On Wed, Jun 30, 2004 at 10:05:30 -0700,
Dennis Gearon <gearond@fireserve.net> wrote:

Waht about these two files as Joshua talks about?
postgresql.conf
pg_hba.conf.

Those are configuration files (along with pg_ident.conf) and don't contain
your data. You probably want a back of those as well, but you may not need
them when restoring your data if that instance of postgres has already
been configured. Also if the machine you are restoring to is significantly
different than the original machine, you may want to tweak those files.

#11Richard Welty
rwelty@averillpark.net
In reply to: Bruno Wolff III (#10)
Re: backups

On Wed, 30 Jun 2004 15:34:12 -0500 Bruno Wolff III <bruno@wolff.to> wrote:

Those are configuration files (along with pg_ident.conf) and don't contain
your data. You probably want a back of those as well, but you may not need
them when restoring your data if that instance of postgres has already
been configured. Also if the machine you are restoring to is significantly
different than the original machine, you may want to tweak those files.

yes. what actually makes sense is to set up a backup area for postgresql
on another partition, and pg_dump or pg_dumpall to a file system there,
rsync the config files to that file system in case they've changed, and then
run dump or whatever against the partition containing the backup data.

running dump against an active, live database won't produce anything
of value.

richard
--
Richard Welty rwelty@averillpark.net
Averill Park Networking 518-573-7592
Java, PHP, PostgreSQL, Unix, Linux, IP Network Engineering, Security

#12Wes
wespvp@syntegra.com
In reply to: Noname (#5)
Re: backups

On 6/30/04 11:59 AM, "jearl@bullysports.com" <jearl@bullysports.com> wrote:

You don't want to back files in the pgdata directory directly.
Instead you want to use pg_dump to create a snapshot of your database
and use that as your backup.

That's great for a small to medium database, but doesn't work worth a hoot
for large databases. With several hundred million to over a billion rows,
the pg_dump isn't too bad, but I can't wait days for the reload to complete.
While replication may be an option to avoid shutting the primary DB down, we
currently have to shut down the database and do file system dumps (full
weekly, incrementals nightly). Even with replication, we'd need to shut
down the shadow DB and do a file system backup - a replicate doesn't protect
you against replicated garbage. We are also investigating using file system
snapshots - shut the DB down, snapshot, bring it back up.

I'm looking forward to point in time recovery...

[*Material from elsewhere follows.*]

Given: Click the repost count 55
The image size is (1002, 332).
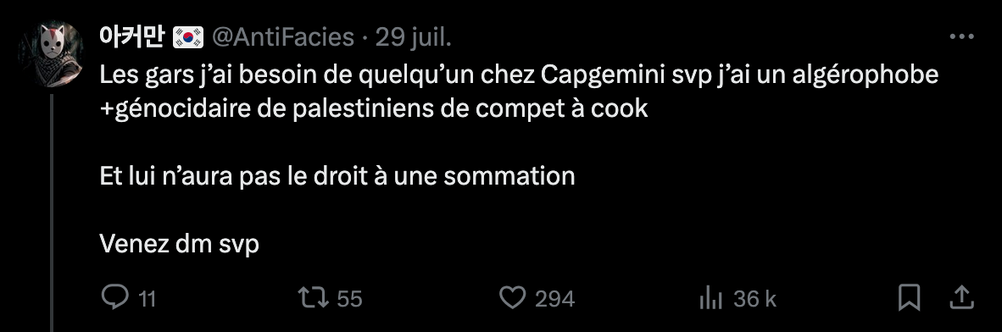Looking at the screenshot, I should 349,299.
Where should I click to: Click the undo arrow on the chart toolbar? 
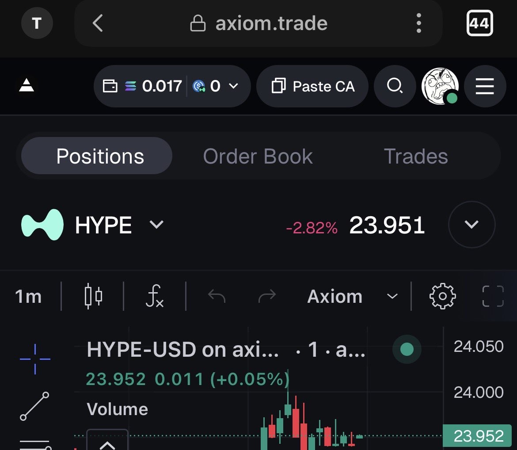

What do other sites with mondo databases do?

Wes

#13Tom Lane
tgl@sss.pgh.pa.us
In reply to: Chris Gamache (#9)
Re: ~Strange Operators~

Chris Gamache <cgg007@yahoo.com> writes:

~>=~
~<=~
~<>~
~<~
~=~
~>~

They aren't familiar to me, but I can tell that they are text comparison
operators. The details of what and how they compare is a mystery to me!

Those are the non-locale-aware operators that Peter added to support
LIKE. I'm surprised to hear they aren't documented.

regards, tom lane

#14Dennis Gearon
gearond@fireserve.net
In reply to: Tom Lane (#13)
Re: ~Strange Operators~

Tom Lane wrote:

Chris Gamache <cgg007@yahoo.com> writes:

~>=~
~<=~
~<>~
~<~
~=~
~>~

They aren't familiar to me, but I can tell that they are text comparison
operators. The details of what and how they compare is a mystery to me!

Those are the non-locale-aware operators that Peter added to support
LIKE. I'm surprised to hear they aren't documented.

regards, tom lane

What are they, just binary?

BTW, isn't that what locale C is, binary?

#15Bruno Wolff III
bruno@wolff.to
In reply to: Wes (#12)
Re: backups

On Wed, Jun 30, 2004 at 18:23:08 -0500,
wespvp@syntegra.com wrote:

What do other sites with mondo databases do?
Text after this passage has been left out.